Start of Block
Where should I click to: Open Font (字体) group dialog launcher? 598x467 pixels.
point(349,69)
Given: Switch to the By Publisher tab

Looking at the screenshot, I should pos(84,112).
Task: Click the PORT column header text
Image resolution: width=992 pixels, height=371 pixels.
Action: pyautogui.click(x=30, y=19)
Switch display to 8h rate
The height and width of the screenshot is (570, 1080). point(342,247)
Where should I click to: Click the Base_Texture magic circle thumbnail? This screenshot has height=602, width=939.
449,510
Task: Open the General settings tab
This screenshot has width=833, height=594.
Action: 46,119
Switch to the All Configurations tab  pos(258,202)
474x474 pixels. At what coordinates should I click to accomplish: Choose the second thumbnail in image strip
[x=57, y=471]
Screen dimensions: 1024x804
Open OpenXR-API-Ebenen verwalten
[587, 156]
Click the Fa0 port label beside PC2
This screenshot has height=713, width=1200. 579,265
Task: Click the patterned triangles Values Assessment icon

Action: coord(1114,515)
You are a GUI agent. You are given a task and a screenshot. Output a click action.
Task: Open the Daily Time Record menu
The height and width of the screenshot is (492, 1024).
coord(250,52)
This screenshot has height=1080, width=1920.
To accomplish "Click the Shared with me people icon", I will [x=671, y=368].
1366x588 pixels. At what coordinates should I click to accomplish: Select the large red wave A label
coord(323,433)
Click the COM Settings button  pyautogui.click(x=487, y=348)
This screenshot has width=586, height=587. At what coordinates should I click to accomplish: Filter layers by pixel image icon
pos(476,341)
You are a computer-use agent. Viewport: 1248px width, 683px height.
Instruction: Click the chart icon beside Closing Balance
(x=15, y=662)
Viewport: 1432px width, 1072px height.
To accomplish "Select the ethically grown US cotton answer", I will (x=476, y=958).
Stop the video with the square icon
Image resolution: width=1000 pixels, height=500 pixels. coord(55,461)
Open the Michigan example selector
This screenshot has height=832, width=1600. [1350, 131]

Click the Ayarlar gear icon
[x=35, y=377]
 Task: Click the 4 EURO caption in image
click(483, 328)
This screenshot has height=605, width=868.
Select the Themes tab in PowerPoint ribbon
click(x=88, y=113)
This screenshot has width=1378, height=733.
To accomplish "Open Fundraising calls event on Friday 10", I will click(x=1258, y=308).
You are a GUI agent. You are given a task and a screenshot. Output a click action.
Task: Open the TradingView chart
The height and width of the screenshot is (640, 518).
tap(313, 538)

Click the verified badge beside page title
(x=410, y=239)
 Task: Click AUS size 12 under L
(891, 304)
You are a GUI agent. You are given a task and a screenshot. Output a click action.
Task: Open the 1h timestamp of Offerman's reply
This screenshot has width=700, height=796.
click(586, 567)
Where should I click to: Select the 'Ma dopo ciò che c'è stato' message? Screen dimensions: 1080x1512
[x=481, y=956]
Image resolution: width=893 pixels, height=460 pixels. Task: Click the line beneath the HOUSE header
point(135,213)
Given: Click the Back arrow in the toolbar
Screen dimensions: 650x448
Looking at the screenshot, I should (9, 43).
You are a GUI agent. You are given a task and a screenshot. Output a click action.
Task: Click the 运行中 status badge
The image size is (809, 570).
End of Block
- [WHAT NEEDS TO BE DONE]:
Copy out every line of the listing that contains the string "will".

- [ANSWER TO THIS TASK]:
To accomplish "Click the Shared with me people icon", I will [x=671, y=368].
To accomplish "Select the ethically grown US cotton answer", I will (x=476, y=958).
To accomplish "Open Fundraising calls event on Friday 10", I will click(x=1258, y=308).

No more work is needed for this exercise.